**Problema 1:** Traduci in inglese questa frase del testo sulla contribuzione previdenziale: "Dunque, ben può persistere l’obbligazione contributiva a carico del datore di lavoro anche quando per tutti o per alcuni dei lavoratori dipendenti l’ente previdenziale non sia tenuto a certe prestazioni."
**Problema 2:** Prosegui il testo sulla contribuzione previdenziale a partire dall'ultima frase riportata.

15. Invero, va qui ribadito quanto affermato da questa Corte di cassazione a Sezioni Unite con la sentenza n. 10232 del 2003 (seguito da Cass. n. 15112 del 2004; Cass. n. 13791 del 2006), laddove si è affermato che il fondamento della previdenza sociale sta nel principio di solidarietà, onde il concetto di sinallagma, ossia di equilibrio di obbligazioni corrispettive, risulta insufficiente alla rappresentazione del sistema giacché all’apporto contributivo delle categorie interessate si accompagna il costante intervento finanziario dello Stato e quindi della solidarietà generale.
16. Pertanto il legame tra contributi o prestazioni può anche mancare, come nel caso dei contributi di mera solidarietà (cfr. Corte cost. n. 26 del 2003) o di contribuzione figurativa o, ancora, quando debba operare il principio di automaticità delle prestazioni, di cui all’art. 2116 cod. civ. Nè l’ammontare delle prestazioni è necessariamente proporzionale a quello dei contributi, dipendente dalla quantità della retribuzione imponibile, dalla varietà delle aliquote di computo, dall’età dell’assicurato e nel lungo periodo anche dalle variazioni del prodotto interno (nazionale) lordo.
17. Dunque, ben può persistere l’obbligazione contributiva a carico del datore di lavoro anche quando per tutti o per alcuni dei lavoratori dipendenti l’ente previdenziale non sia tenuto a certe prestazioni.
18. L’obbligazione contributiva previdenziale partecipa, inoltre, della natura delle obbligazioni di natura pubblicistica, equiparabili a quelle tributarie a causa della origine legale e della destinazione ad enti pubblici e quindi all’espletamento di funzioni sociali (Cass. 21 luglio 1969 n. 2727); si tratta cioè di un’obbligazione pubblica e, quindi, di un rapporto nato dalla legge, da essa esclusivamente regolato e pertinente alla finanza complementare dello Stato.
19. Tutto ciò comporta che il regime legale della contribuzione non può essere alterato da statuizioni dell’autonomia privata. Tali debbono oggi ritenersi quelle contenute nei contratti collettivi, a differenza di quelle vigenti nel regime corporativo, soppresso dal d.l. 5 agosto 1943 n. 721 e dal decreto luogotenenziale 23 novembre 1944 n. 369. Pertanto, non vale ad escludere l’obbligazione contributiva oggetto di causa la previsione del c.c.n.l. applicato dal Consorzio ricorrente nei rapporti di lavoro intercorrenti con i propri dipendenti, che obbliga il medesimo ad erogare direttamente ai dipendenti sia il trattamento di malattia che quello di maternità.

**Dati forniti:**
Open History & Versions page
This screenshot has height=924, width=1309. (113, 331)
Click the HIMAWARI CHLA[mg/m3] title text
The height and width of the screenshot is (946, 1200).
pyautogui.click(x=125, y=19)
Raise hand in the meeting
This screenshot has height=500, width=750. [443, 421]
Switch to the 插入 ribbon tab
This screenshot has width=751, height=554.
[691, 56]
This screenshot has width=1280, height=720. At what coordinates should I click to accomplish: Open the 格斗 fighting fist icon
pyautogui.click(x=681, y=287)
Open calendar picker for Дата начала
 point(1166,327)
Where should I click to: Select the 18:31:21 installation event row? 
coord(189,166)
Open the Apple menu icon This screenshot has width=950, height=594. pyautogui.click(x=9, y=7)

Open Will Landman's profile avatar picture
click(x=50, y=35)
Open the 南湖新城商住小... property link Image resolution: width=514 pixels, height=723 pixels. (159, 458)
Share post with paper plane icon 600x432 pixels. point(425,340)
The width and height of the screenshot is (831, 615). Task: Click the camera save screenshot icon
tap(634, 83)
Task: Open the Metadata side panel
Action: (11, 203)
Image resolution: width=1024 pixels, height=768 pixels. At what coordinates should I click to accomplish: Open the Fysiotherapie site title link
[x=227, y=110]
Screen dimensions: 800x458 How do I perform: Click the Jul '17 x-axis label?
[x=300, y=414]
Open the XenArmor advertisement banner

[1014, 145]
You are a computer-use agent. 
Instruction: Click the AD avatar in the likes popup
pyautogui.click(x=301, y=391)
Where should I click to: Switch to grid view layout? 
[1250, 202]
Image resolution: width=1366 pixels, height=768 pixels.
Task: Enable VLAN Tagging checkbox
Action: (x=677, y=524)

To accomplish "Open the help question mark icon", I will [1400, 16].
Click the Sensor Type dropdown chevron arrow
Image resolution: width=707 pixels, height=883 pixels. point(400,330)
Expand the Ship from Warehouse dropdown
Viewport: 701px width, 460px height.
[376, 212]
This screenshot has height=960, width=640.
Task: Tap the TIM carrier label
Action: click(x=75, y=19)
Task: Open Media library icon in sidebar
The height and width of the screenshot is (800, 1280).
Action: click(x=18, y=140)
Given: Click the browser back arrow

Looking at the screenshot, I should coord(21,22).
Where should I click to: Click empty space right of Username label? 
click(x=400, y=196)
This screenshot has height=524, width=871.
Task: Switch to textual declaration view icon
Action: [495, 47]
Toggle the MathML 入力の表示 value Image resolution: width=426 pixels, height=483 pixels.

**Risposta scritta 1:** Therefore, the employer's contribution obligation may well persist even when, for all or some of the employees, the social security institution is not required to provide certain benefits.

**Risposta scritta 2:**
20. E’ evidente che dall’attribuzione al Consorzio ricorrente della natura di ente pubblico, ai sensi del secondo comma dell’art. 20 d.l. n. 133 del 2008 conv. in l. n. 112 del 2008, non può che discendere l’obbligo contributivo ivi previsto ed al contempo risulti impedita la sussunzione del Consorzio all’interno della platea dei soggetti indicati dal primo comma del medesimo articolo 20 cit. giacché il secondo comma è disciplina propria delle imprese pubbliche.
21. In definitiva, il ricorso va rigettato. Le spese seguono la soccombenza nella misura liquidata in dispositivo.
Avuto riguardo all’esito del giudizio ed alla data di proposizione del ricorso sussistono i presupposti processuali di cui all’art. 13, comma 1 quater, dpr n 115/2002.
P.Q.M.
Rigetta il ricorso e condanna il ricorrente a pagare all’Inps le spese processuali liquidate in Euro 1.700,00 per compensi professionali oltre 15% per spese generali ed accessori di legge.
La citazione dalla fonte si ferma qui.